=== Begin Enclosure ===

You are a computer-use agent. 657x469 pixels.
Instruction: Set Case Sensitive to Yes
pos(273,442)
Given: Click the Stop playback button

=== End Enclosure ===
=== Begin Enclosure ===

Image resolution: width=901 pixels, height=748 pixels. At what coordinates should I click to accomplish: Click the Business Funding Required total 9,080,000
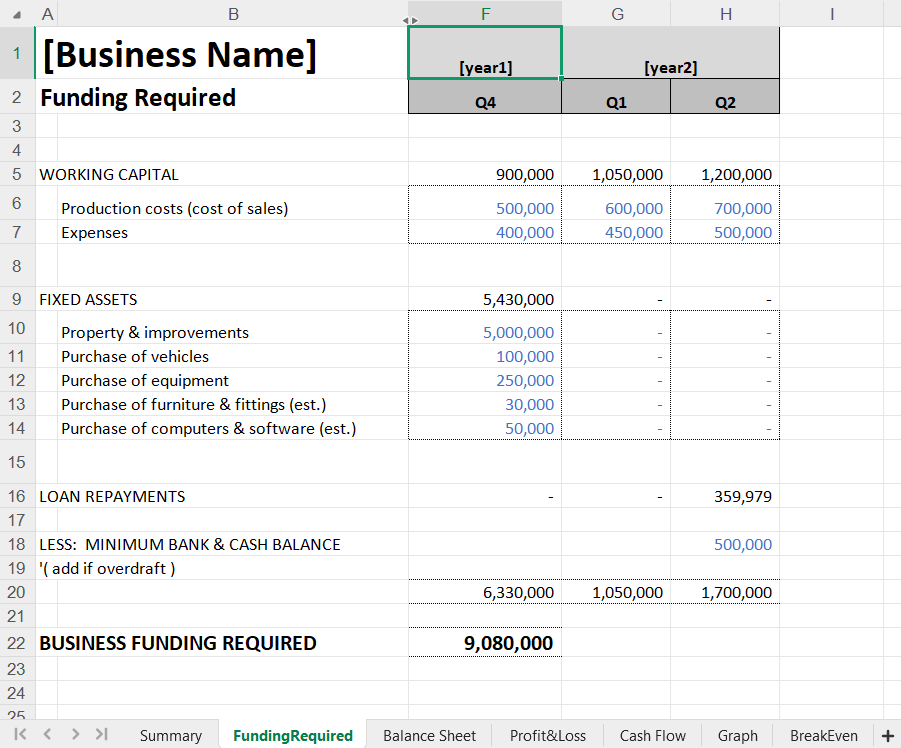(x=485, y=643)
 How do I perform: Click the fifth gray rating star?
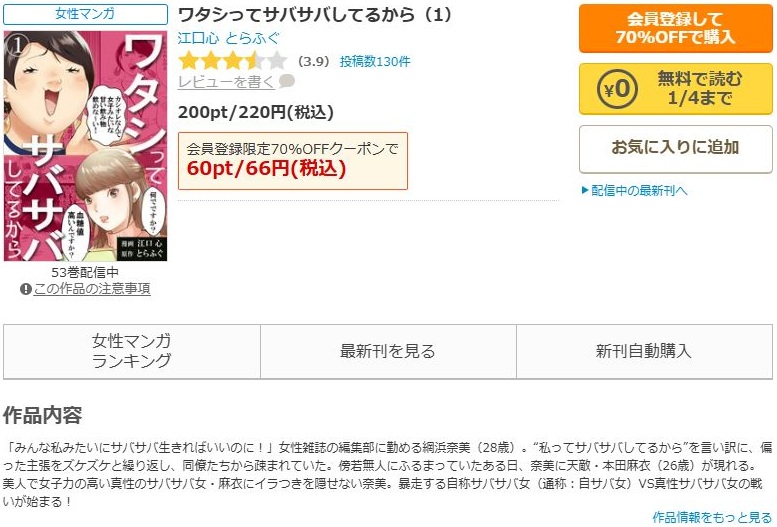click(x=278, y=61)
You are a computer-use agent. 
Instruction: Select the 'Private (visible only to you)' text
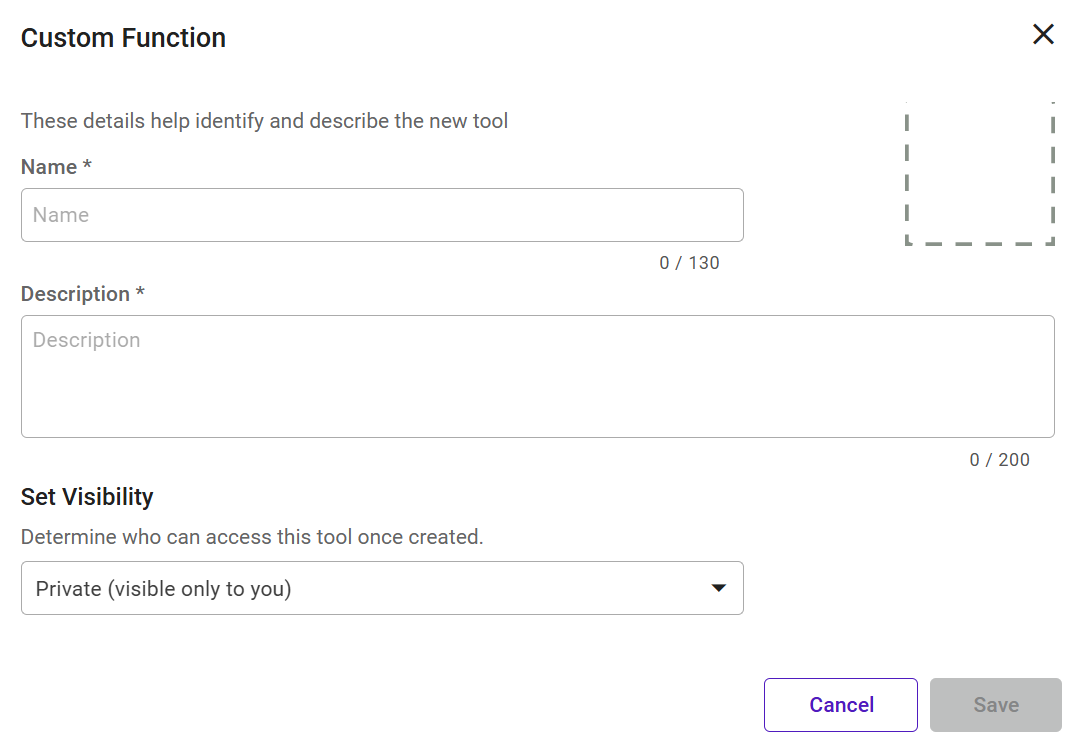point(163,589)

=== End Enclosure ===

Work order
Nothing but the lines above from the one containing "Instruction: Set Case Sensitive to Yes" through the one containing "Given: Click the Stop playback button" should appear in the answer, each repeated exactly.

Exercise solution
Instruction: Set Case Sensitive to Yes
pos(273,442)
Given: Click the Stop playback button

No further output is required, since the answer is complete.